Мое положение стало просто физически-угрожающим. Однако Ермаш рассмеялся моему предложению уехать работать за границу.
Мне не дали слово на Съезде кинематографистов, проходившем в Кремле. А теперь еще эта история на фестивале в Канне.
Когда «Ностальгию» итальянская сторона предложила в конкурс, то советское руководство официально выразило удовлетворение по этому поводу и высказало пожелание, чтобы я поскорее закончил картину. Директор «Мосфильма» Сизов даже просил меня поторопиться к фестивалю. Я был воодушевлен и обрадован: наконец-то, как я понадеялся, мне все-таки удалось сделать что-то нужное для моей страны: естественно, я рассказывал в «Ностальгии» о специфической для русского человека невозможности существовать вне России.

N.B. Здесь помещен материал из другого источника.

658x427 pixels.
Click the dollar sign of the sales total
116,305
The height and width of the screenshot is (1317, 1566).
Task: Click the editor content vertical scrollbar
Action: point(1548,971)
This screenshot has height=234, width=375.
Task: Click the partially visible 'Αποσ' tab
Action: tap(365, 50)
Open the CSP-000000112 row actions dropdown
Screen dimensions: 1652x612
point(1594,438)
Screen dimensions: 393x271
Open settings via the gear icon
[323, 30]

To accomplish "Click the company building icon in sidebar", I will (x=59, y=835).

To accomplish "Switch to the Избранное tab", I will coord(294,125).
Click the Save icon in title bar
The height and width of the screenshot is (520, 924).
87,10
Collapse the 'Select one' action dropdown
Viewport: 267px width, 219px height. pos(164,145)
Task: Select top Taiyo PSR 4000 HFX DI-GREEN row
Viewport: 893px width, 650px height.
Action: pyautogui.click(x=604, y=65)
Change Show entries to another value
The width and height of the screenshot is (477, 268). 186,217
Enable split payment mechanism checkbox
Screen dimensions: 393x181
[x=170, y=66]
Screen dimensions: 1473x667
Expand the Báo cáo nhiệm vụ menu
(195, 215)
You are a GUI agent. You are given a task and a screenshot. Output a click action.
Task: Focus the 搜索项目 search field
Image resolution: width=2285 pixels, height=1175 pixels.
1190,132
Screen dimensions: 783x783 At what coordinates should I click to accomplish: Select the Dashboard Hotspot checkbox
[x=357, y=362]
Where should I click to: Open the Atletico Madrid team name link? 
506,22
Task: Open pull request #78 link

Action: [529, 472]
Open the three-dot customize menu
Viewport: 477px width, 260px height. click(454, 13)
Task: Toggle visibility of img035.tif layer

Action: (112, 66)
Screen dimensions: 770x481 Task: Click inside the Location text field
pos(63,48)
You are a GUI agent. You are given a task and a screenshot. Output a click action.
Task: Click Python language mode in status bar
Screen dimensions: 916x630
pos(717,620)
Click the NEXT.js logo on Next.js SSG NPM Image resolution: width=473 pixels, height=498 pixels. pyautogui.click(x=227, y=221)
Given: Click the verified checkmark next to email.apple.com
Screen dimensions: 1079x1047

Но вдруг я узнаю, что настояниями советской стороны в жюри кинофестиваля в Канне введен Сергей Бондарчук, неприязнь которого к моим фильмам широко известна. Тогда в недоумении я позвонил в Москву: «Зачем вы меня губите? Ведь Бондарчук ничего не понимает». На что Костиков заверил меня, что Бондарчук, напротив, «едет помочь вам».
Но теперь уже не для кого не секрет, как повел себя Бондарчук, будучи членом жюри — он, точно лев, дрался за то, чтобы «Ностальгия» ничего не получила. А те премии, которые я все-таки получил, были выданы не благодаря ему, а вопреки его «стараниям». Случившееся я воспринял, как удар в спину, тем более болезненный, что он был нанесен своими.
Вся эта акция была воспринята мною, как наглядная демонстрация их позиции по отношению ко мне и к моему творчеству; такого режиссера, как Тарковский, для них просто не существует. Он вне поля зрения Госкино СССР.